The transcription factor HIF-1alpha plays a critical role in the growth factor-dependent regulation of both aerobic and anaerobic glycolysis.

Abstract

Mammalian cells are believed to have a cell-intrinsic ability to increase glucose metabolism in response to hypoxia. Here we show that the ability of hematopoietic cells to up-regulate anaerobic glycolysis in response to hypoxia is dependent on receptor-mediated signal transduction. In the absence of growth factor signaling, hematopoietic cells fail to express hypoxia-inducible transcription factor (Hif-1alpha) mRNA. Growth factor-deprived hematopoietic cells do not engage in glucose-dependent anabolic synthesis and neither express Hif-1alpha mRNA nor require HIF-1alpha protein to regulate cell survival in response to hypoxia. However, HIF-1alpha is adaptive for the survival of growth factor-stimulated cells, as suppression of HIF-1alpha results in death when growing cells are exposed to hypoxia.
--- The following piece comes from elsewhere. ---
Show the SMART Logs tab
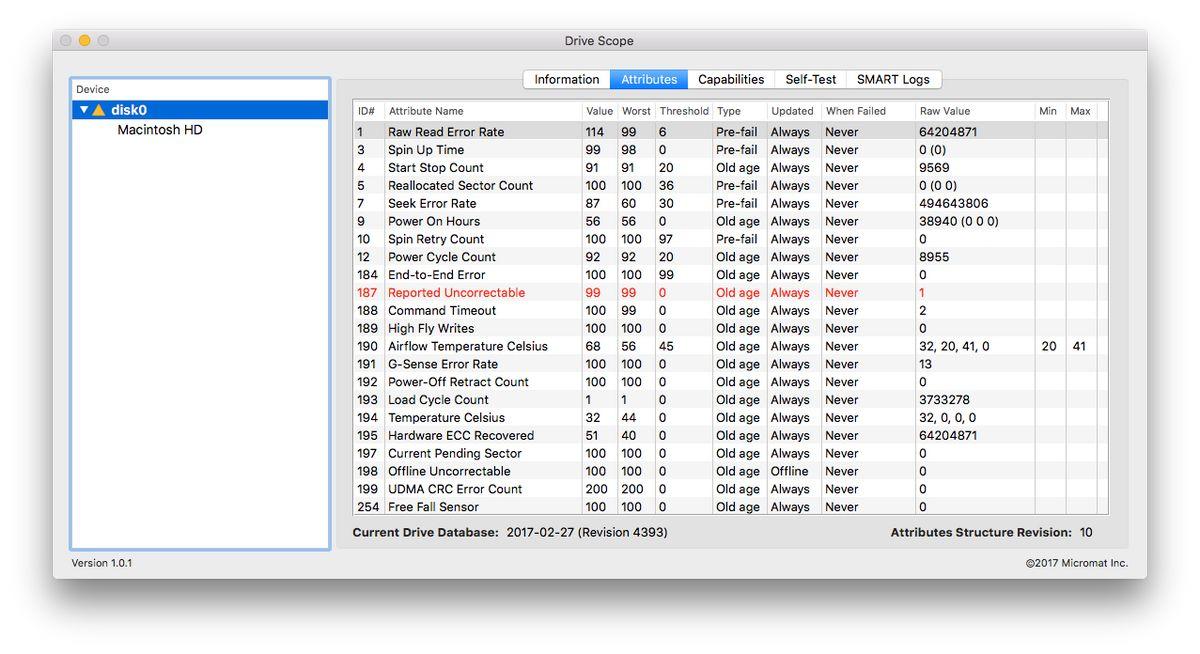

Growth factor-dependent HIF-1alpha expression reprograms the intracellular fate of glucose, resulting in decreased glucose-dependent anabolic synthesis and increased lactate production, an effect that is enhanced when HIF-1alpha protein is stabilized by hypoxia. Together, these data suggest that HIF-1alpha contributes to the regulation of growth factor-stimulated glucose metabolism even in the absence of hypoxia.